TEXT:
● ● ● ● ● ● ●

Families 4 5 6 9: each carry the Gly1961Glu. Can you detailed if they present the same phenotypes? what about the age at onset for the loss of visual acuity?

We have no added a paragraph in the discussion about this:

In the ABCA4 cohort, five patients were affected by ‘juvenile-onset’ STGD1 and 6 patients by ‘late-onset’ STGD1. Pathogenic variants associated with ‘juvenile-onset’ included the complex p.[(Leu541Pro;Ala1038Val)] (family 7, patient II.1) and the canonical splice variants c.1760+2T>C (family 2, patient II.1) and c.5018+2T>C (family 8, patient III.2). The hypomorphic variant c.5882G>A p.(Gly1961Glu) was also associated with ‘juvenile-onset’ STGD1 in patient II.2 of family 4, with the additional variants c.3322C>T p.(Arg1108Cys) and c.6320G>A p.(Arg2107His). The hypomorphic variant c.5882G>A p.(Gly1961Glu) was present in three additional patients affected by ‘late-onset’ STGD1. The second pathogenic ABCA4 variant in these compound hetero-zygous patients was respectively c.634C>T p.(Arg212Cys) (family 6, patient II.2), c.1804C>T p.(Arg602Trp) (family 9, patient II.2) and c.3758C>T p.(Thr1253Met) (family 5, patient II.2). This last patient had been initially diagnosed with a ‘slow progressing retinitis pigmentosa’ and still had a visual acuity of 1.0 at the age of 70. Genetic analy-sis did not identify any pathogenic variant in any other gene associated with retinal dystrophy, except ABCA4. Whether this atypical clinical phenotype is due to the pres-ence of the second pathogenic c.3758C>T p.(Thr1253Met) variant remains elusive, be-cause, to our best knowledge, no other identical compound heterozygous patient has been identified so far. Visual acuity of 0.8-1.0 was also relatively preserved in patient I.2 of family 10. The milder clinical phenotype may be linked to the presence of the c.4397G>A p.(Val1433Ile) variant, but the clinical symptoms could be aggravated by the frequent hypomorphic c.5603C>T p.(Asn1868Ile) variant also present in this patient.

● ● ● ● ● ● ●

INFORMATION SUPPLIED:
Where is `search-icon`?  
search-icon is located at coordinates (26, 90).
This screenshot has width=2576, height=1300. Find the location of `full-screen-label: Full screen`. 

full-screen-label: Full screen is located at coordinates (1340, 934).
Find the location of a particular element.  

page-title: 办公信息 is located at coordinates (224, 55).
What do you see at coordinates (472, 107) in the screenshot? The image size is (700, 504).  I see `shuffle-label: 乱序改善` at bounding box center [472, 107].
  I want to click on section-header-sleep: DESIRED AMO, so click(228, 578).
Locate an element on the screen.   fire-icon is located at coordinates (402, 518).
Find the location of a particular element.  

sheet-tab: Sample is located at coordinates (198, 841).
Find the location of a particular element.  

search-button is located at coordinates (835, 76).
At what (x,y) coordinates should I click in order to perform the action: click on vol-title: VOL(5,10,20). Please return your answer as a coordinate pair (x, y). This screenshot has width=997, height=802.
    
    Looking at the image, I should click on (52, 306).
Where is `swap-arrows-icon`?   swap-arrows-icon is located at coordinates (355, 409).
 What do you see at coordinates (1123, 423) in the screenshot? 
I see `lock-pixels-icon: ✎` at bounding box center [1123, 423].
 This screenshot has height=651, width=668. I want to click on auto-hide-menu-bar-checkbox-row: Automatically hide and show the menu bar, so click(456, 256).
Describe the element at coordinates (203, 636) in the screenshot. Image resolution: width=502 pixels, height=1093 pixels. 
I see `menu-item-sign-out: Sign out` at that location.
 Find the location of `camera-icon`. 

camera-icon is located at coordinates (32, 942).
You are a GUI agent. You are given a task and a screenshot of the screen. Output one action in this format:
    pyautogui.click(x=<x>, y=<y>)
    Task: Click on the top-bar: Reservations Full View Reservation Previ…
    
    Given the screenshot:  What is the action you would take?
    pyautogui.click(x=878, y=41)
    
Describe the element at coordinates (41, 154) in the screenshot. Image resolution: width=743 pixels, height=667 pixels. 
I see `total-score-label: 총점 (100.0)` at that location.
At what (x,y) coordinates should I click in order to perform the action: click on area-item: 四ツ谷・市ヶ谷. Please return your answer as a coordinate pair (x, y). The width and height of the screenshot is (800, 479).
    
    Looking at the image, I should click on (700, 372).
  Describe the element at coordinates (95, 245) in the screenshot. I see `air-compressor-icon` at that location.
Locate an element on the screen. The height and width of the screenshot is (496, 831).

● ● ● ● ● ● ●

PROBLEMS AND TASKS:
(a) Render this sentence from the ABCA4 cohort text in Spanish: "In the ABCA4 cohort, five patients were affected by ‘juvenile-onset’ STGD1 and 6 patients by ‘late-onset’ STGD1."
(b) According to the ABCA4 cohort text, what visual acuity did patient II.2 of family 5 still have at the age of 70?
(c) Go on with the ABCA4 cohort text, starting after its final sentence.

ANSWERS BELOW:
(a) En la cohorte ABCA4, cinco pacientes estaban afectados por STGD1 de ‘inicio juvenil’ y 6 pacientes por STGD1 de ‘inicio tardío’.

(b) A visual acuity of 1.0.

(c)
 

 

The authors should try to better correlate the visual acuity follow up with the ABCA4 variants type. They should talk about the hypomorphic variants associated with milder or later-onset forms.

As mentioned above, we have added such a paragraph to the discussion.

Author Response File: Author Response.pdf

Reviewer 2 Report

In the manuscript “Absence of genotype/phenotype correlations requires molecular diagnostic to ascertain Stargardt and Stargardt-like Swiss patients” by Buhler VMM et al., the authors present detailed clinical data, including progression of visual acuity, clinical symptoms, inheritance patterns, fundus autofluorescence and optical coherence tomography of 22 patients with a genetically confirmed cause of macular dystrophy. Their observations are in line with previous findings on a broad phenotypical spectrum of Stargardt disease and provide another convincing piece of evidence showing that clinical diagnosis is not sufficient to suspect a particular causative gene and genetic testing is required for all of the patients. The manuscript is well-written and the text is supported by tables and figures nicely demonstrating the reported phenotypes.

Please include labels for the X-axis in the Figure 2, 6 and 10.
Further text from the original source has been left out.